▸ **Try it**
Examine the data line by line and report how many lines include the word "computer", with no additional output.

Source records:
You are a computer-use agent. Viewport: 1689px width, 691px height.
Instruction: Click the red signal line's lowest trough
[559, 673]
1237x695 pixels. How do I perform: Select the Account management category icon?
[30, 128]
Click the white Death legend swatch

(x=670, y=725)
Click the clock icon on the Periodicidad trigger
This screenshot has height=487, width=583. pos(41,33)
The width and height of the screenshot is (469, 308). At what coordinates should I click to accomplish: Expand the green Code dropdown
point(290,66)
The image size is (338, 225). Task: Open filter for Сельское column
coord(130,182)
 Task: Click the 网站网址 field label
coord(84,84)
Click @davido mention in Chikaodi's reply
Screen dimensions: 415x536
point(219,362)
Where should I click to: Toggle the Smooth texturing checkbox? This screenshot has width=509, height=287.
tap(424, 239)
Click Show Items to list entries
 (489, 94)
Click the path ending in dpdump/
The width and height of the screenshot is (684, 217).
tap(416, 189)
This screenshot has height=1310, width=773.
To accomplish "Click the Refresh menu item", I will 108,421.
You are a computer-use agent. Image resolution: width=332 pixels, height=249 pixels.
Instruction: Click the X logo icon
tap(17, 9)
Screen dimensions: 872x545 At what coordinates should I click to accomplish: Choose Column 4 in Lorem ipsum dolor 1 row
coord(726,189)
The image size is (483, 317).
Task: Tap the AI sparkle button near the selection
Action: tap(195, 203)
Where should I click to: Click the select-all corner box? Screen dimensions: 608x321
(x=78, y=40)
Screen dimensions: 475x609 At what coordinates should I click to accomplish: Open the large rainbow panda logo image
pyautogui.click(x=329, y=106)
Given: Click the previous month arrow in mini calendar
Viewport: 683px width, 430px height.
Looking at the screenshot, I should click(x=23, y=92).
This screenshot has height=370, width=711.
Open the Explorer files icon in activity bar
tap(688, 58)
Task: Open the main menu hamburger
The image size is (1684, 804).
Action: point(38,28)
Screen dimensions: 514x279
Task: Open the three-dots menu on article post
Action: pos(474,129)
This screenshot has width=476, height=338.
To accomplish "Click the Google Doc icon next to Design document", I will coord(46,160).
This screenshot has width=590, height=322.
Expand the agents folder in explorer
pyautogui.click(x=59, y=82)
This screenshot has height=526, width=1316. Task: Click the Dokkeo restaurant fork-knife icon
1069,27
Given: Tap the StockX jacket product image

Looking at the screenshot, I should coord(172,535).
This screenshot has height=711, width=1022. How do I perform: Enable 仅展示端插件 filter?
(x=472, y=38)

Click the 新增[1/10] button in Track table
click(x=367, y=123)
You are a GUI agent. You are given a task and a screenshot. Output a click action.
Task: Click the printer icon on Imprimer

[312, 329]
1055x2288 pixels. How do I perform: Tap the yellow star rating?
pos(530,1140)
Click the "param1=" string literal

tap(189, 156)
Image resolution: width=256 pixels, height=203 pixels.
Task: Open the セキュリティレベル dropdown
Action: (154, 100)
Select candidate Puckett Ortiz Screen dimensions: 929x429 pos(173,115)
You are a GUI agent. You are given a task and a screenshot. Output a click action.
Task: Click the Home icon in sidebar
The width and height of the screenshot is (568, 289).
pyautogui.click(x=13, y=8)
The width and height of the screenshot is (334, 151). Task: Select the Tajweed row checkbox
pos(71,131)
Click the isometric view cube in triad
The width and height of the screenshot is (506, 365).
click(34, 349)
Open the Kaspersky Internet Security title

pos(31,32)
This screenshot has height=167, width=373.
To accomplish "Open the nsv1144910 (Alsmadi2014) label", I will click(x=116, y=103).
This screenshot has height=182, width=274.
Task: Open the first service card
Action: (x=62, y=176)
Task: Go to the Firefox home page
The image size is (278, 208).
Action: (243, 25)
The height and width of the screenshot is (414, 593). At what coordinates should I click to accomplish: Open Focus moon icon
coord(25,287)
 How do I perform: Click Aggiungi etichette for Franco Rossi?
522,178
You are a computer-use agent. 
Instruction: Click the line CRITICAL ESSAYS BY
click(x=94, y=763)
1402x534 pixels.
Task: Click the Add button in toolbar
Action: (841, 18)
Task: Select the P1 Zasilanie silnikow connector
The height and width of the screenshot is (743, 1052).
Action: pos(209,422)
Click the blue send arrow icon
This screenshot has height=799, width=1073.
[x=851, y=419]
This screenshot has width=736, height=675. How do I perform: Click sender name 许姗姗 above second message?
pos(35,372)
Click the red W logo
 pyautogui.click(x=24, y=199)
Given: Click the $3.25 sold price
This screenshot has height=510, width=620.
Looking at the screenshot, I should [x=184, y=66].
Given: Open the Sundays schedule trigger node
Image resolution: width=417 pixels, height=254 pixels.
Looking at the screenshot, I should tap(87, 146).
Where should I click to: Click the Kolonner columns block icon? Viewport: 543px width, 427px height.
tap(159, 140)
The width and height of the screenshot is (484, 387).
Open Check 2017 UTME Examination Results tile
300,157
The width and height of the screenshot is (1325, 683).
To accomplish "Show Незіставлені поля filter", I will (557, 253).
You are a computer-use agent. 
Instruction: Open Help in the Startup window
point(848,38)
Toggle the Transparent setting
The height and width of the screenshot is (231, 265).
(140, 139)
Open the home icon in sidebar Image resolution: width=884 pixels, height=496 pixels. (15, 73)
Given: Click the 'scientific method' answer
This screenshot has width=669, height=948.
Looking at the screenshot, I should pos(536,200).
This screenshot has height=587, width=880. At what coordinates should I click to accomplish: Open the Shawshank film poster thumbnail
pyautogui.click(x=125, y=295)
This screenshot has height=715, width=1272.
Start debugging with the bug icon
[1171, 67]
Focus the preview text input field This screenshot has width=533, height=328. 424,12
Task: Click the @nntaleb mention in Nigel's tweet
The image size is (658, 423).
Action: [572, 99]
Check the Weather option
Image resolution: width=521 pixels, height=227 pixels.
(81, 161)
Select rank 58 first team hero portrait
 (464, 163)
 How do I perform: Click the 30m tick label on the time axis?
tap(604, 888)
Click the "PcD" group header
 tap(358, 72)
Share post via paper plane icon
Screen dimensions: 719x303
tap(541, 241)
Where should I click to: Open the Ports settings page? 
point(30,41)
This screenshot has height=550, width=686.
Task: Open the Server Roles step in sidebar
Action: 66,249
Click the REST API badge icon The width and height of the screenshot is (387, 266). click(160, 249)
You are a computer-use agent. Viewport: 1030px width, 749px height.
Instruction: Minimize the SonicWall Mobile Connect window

▸ **Task output**
5